On Wed, Feb 07, 2024 at 12:11:25PM +0000, Will Deacon wrote:
> On Wed, Feb 07, 2024 at 11:21:17AM +0000, Matthew Wilcox wrote:
> > The pte lock cannot be taken in irq context (which I think is what
> > you're asking?)  While it is not possible to reason about all users of
> > struct page, we are somewhat relieved of that work by noting that this is
> > only for hugetlbfs, so we don't need to reason about slab, page tables,
> > netmem or zsmalloc.
> 
> My concern is that an interrupt handler tries to access a 'struct page'
> which faults due to another core splitting a pmd mapping for the vmemmap.
> In this case, I think we'll end up trying to resolve the fault from irq
> context, which will try to take the spinlock.

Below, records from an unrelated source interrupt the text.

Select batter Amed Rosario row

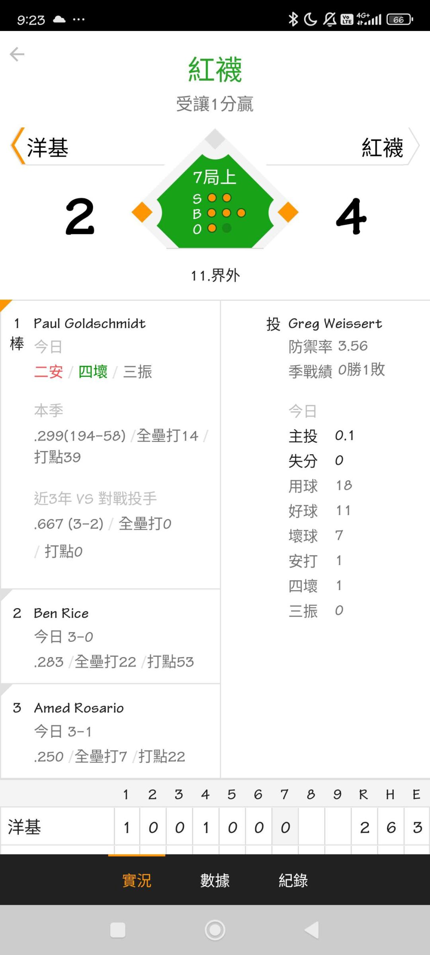pyautogui.click(x=110, y=731)
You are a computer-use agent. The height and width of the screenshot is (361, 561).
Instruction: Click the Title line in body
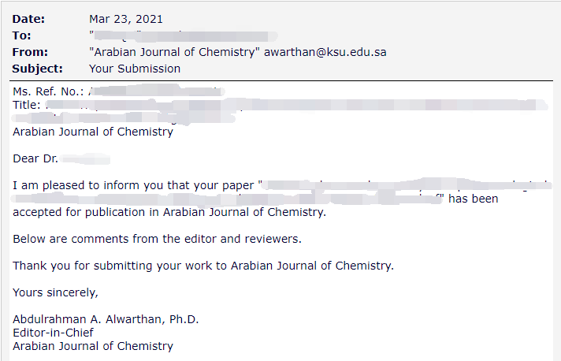pos(281,105)
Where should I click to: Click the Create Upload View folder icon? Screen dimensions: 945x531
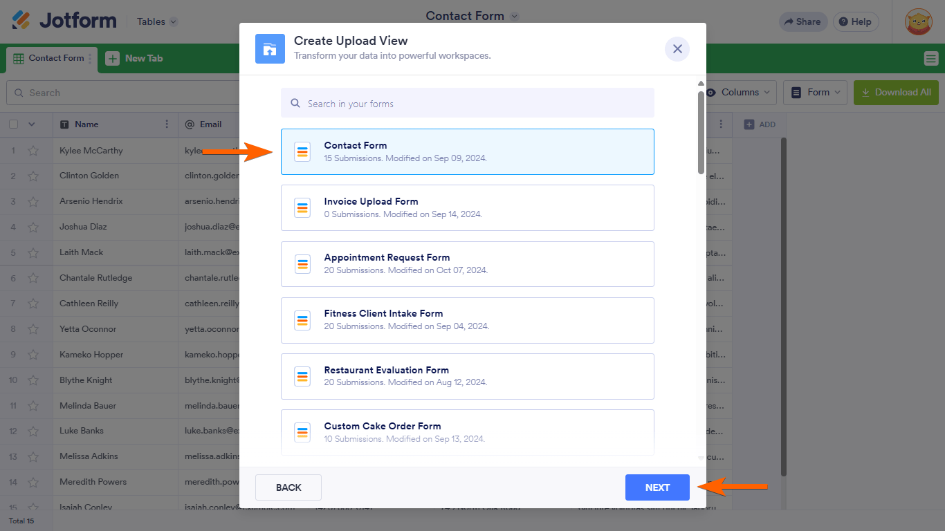pyautogui.click(x=270, y=49)
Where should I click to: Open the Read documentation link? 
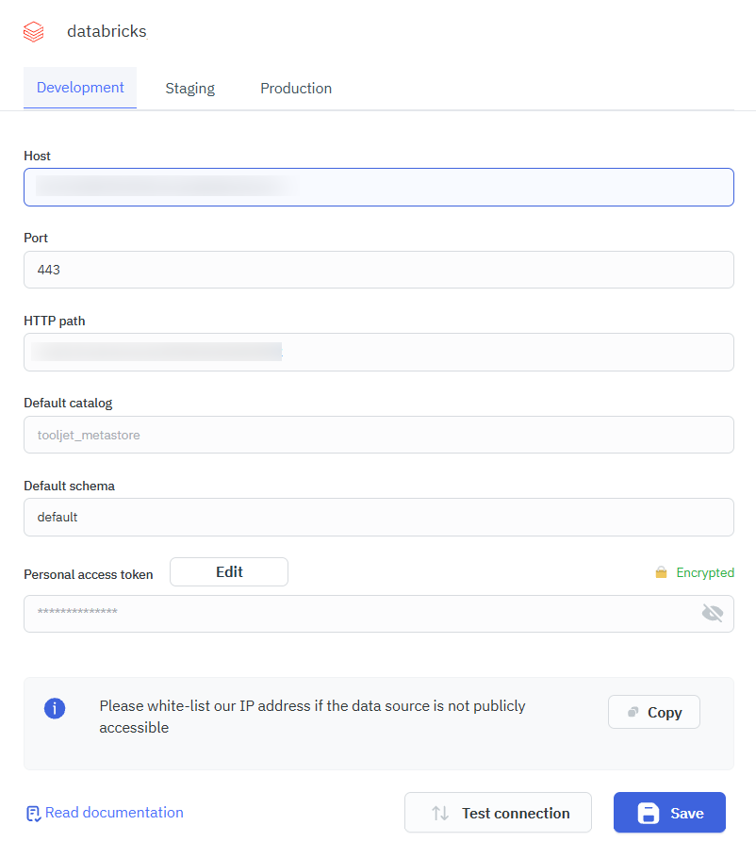[113, 812]
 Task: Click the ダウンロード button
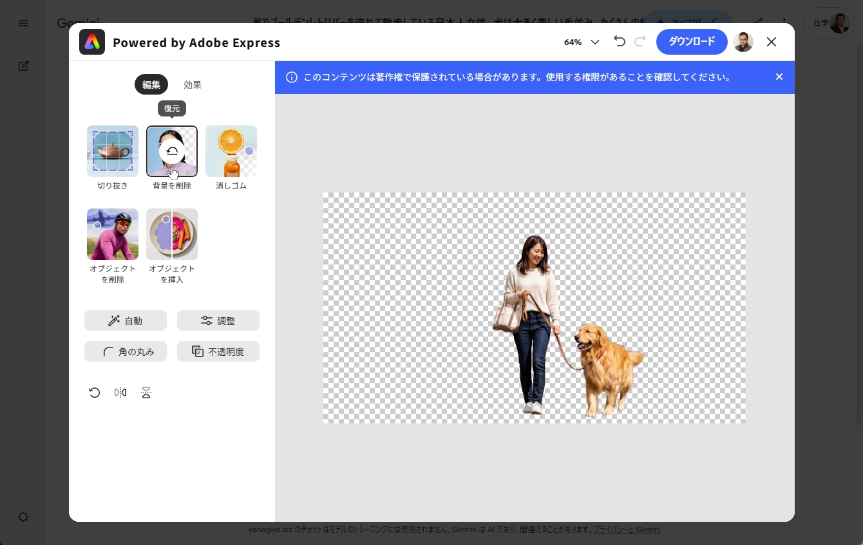(x=692, y=42)
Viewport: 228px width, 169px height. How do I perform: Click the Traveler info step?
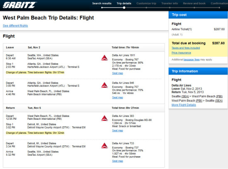point(170,3)
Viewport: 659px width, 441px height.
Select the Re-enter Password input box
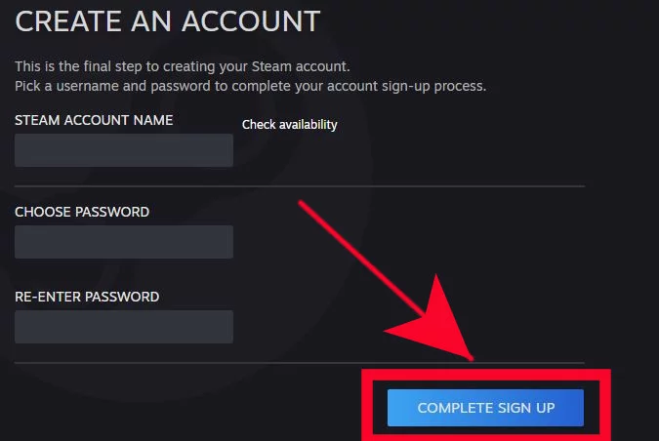coord(124,327)
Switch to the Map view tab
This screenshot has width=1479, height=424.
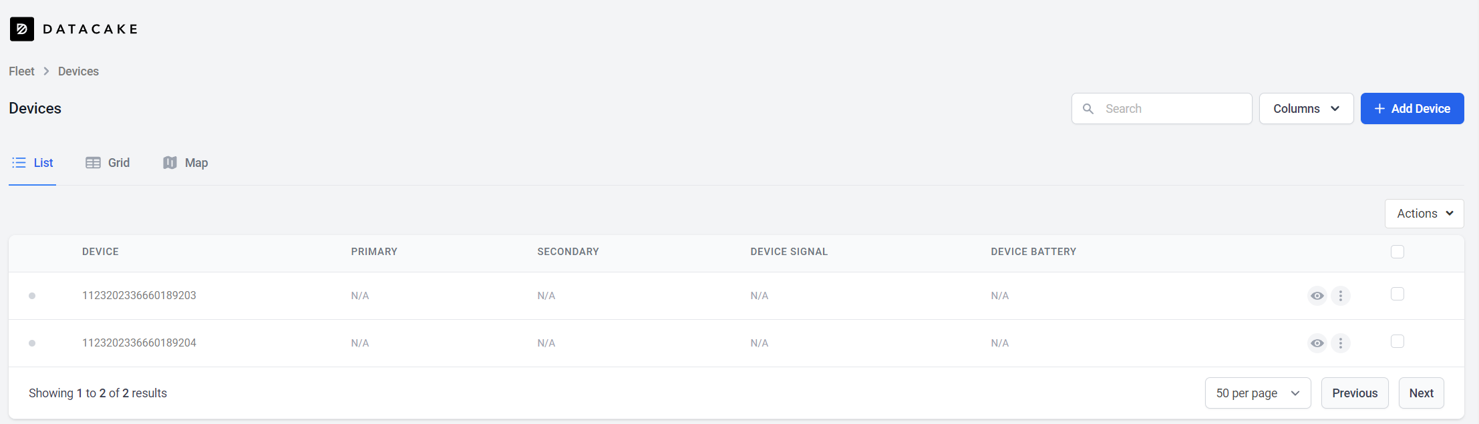186,163
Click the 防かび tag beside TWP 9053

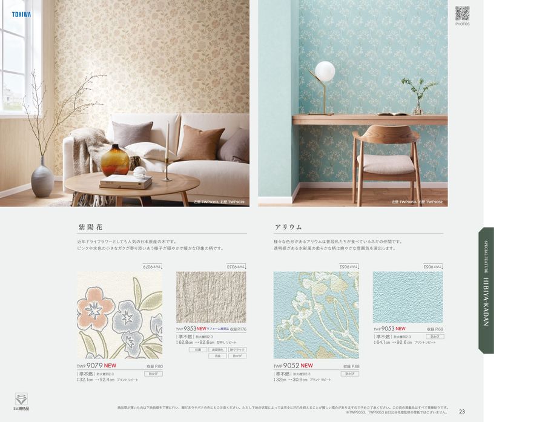click(x=435, y=337)
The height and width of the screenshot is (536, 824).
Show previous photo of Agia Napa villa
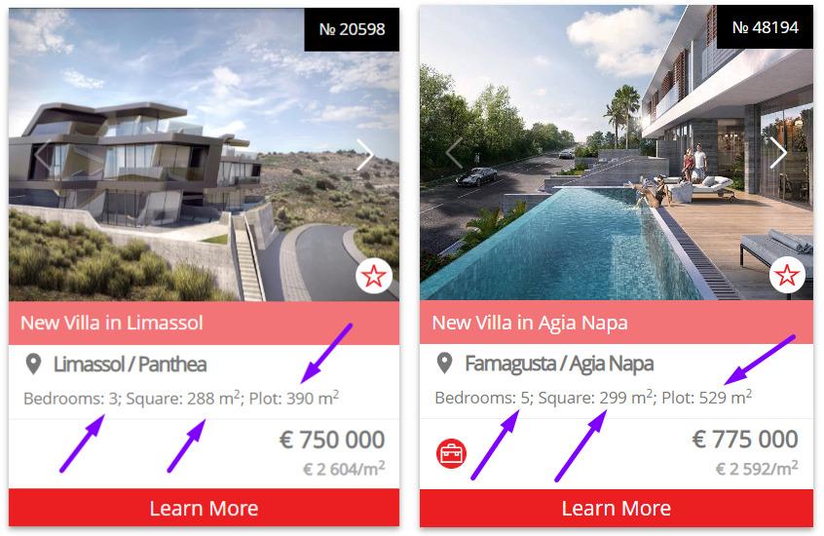[x=455, y=153]
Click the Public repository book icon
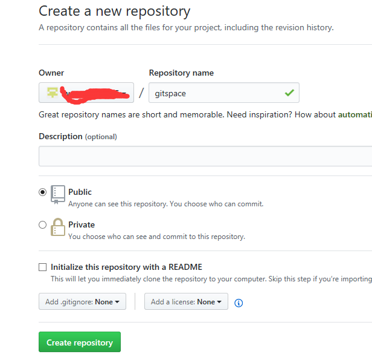372x357 pixels. coord(58,194)
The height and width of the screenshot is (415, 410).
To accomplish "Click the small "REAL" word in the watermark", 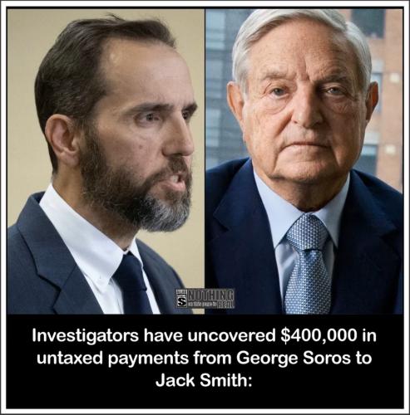I will pyautogui.click(x=226, y=305).
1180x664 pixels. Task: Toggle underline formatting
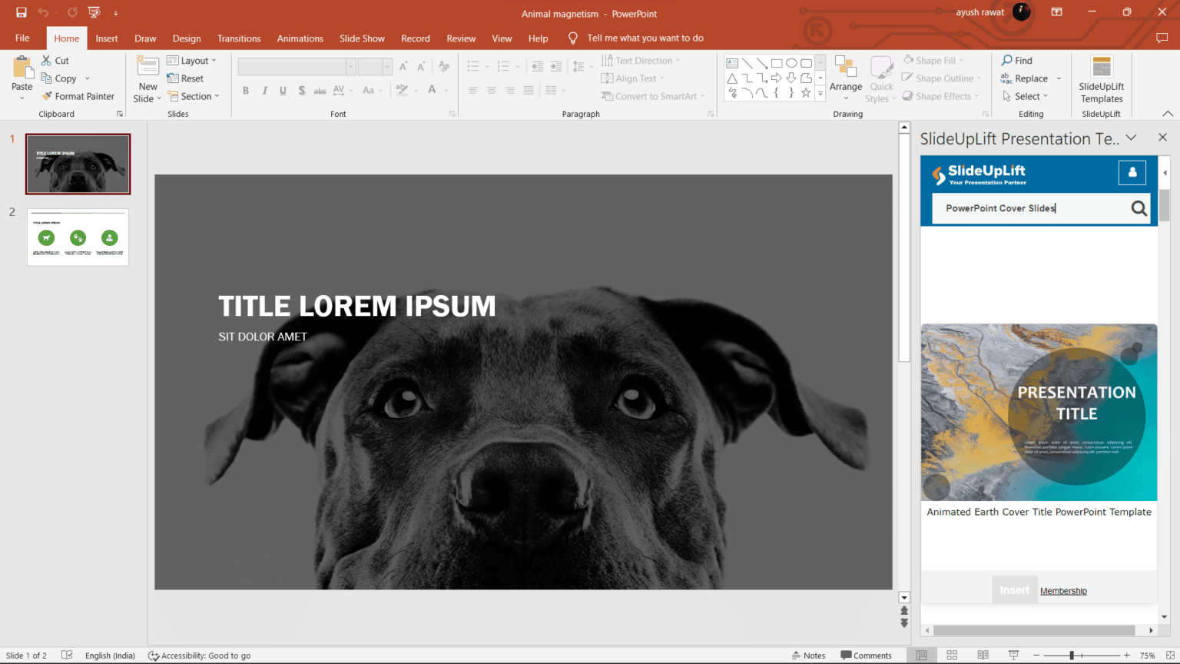pos(282,90)
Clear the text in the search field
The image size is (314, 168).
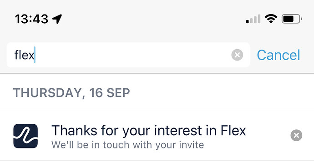(x=237, y=55)
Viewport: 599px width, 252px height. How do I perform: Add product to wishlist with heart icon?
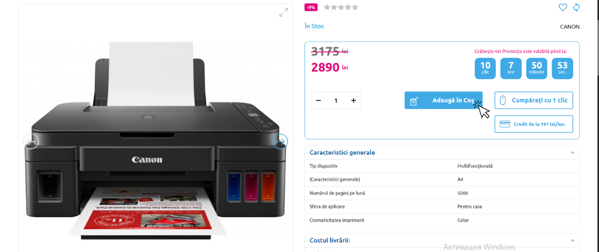coord(562,7)
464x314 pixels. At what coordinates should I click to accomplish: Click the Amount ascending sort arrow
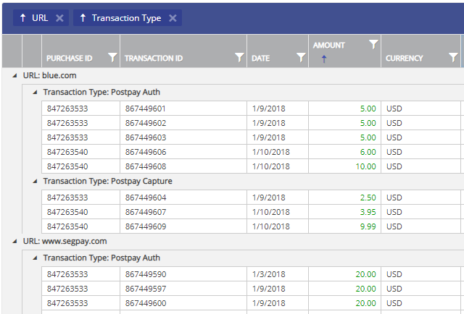323,59
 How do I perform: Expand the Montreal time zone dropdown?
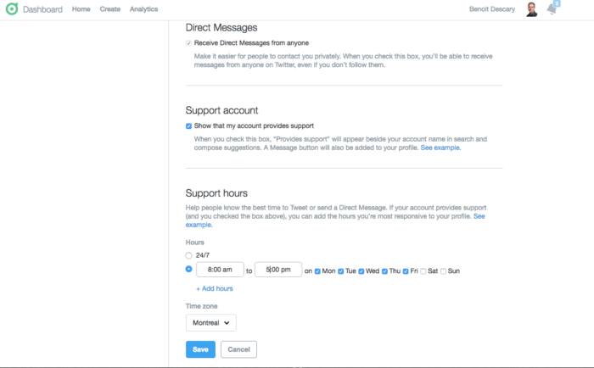[x=210, y=323]
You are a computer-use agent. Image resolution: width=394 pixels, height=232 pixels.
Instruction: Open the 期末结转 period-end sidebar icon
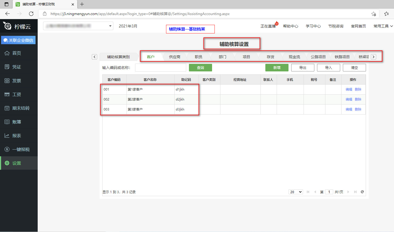pyautogui.click(x=7, y=108)
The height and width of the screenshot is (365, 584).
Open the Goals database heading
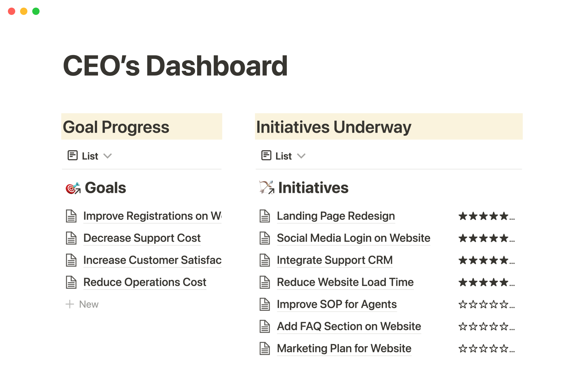coord(105,188)
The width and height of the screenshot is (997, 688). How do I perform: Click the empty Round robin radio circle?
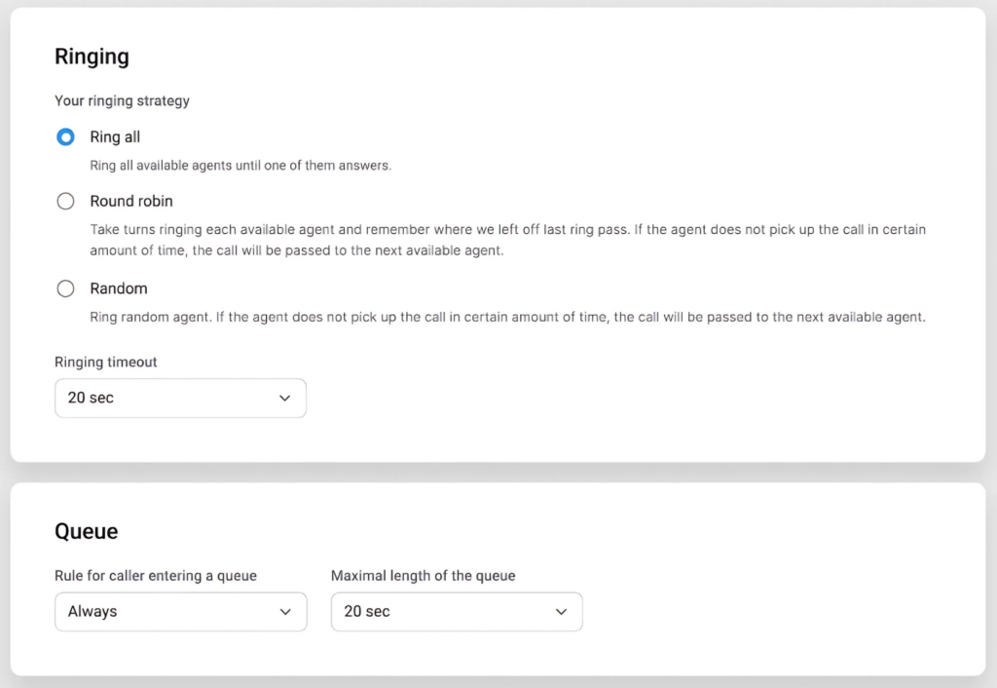pos(65,201)

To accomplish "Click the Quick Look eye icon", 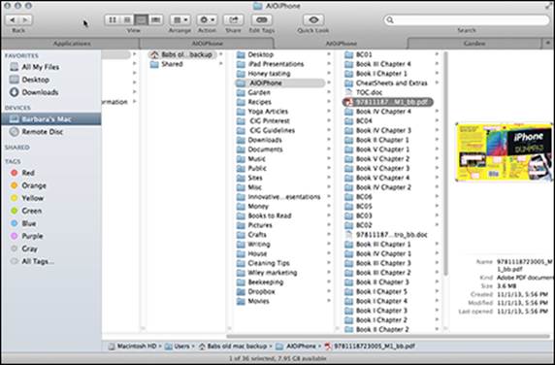I will (313, 19).
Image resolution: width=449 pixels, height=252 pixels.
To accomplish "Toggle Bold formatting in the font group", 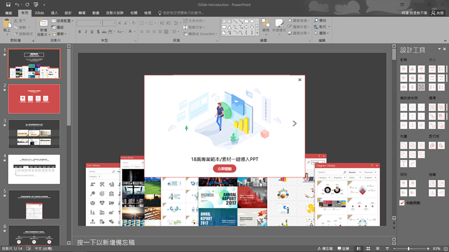I will (80, 32).
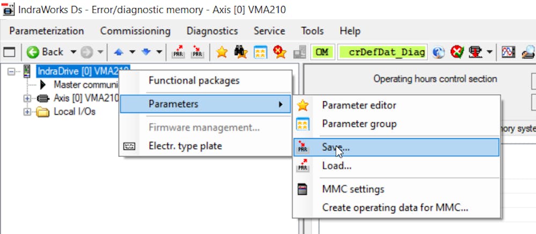This screenshot has height=234, width=536.
Task: Click the binoculars search icon in toolbar
Action: 240,52
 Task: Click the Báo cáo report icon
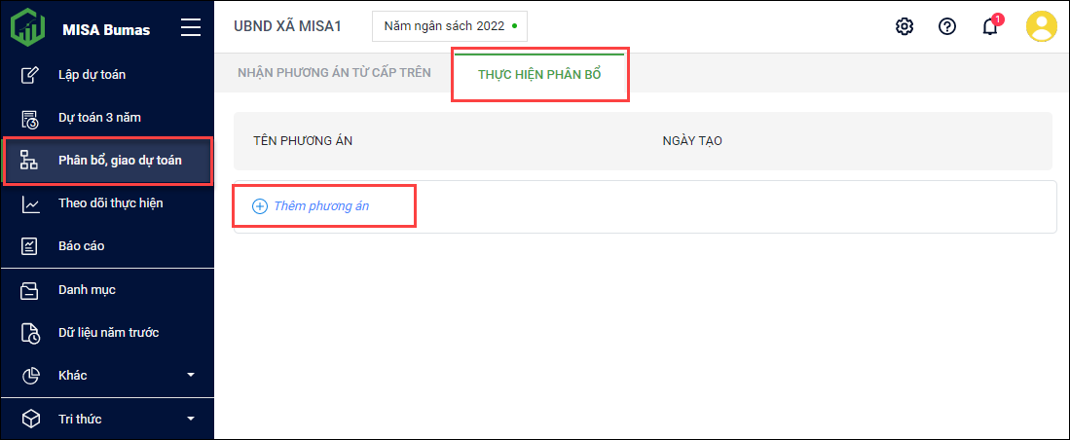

Yes, this absolutely can happen (with this patch), and this patch should
be dropped for now.

While this array of ~512 pages have been allocated to hugetlbfs, and one
would think that there would be no way that there could still be
references to them, another CPU can have a pointer to this struct page
(eg attempting a speculative page cache reference or
get_user_pages_fast()).  That means it will try to call
atomic_add_unless(&page->_refcount, 1, 0);

Actually, I wonder if this isn't a problem on x86 too?  Do we need to
explicitly go through an RCU grace period before freeing the pages
for use by somebody else?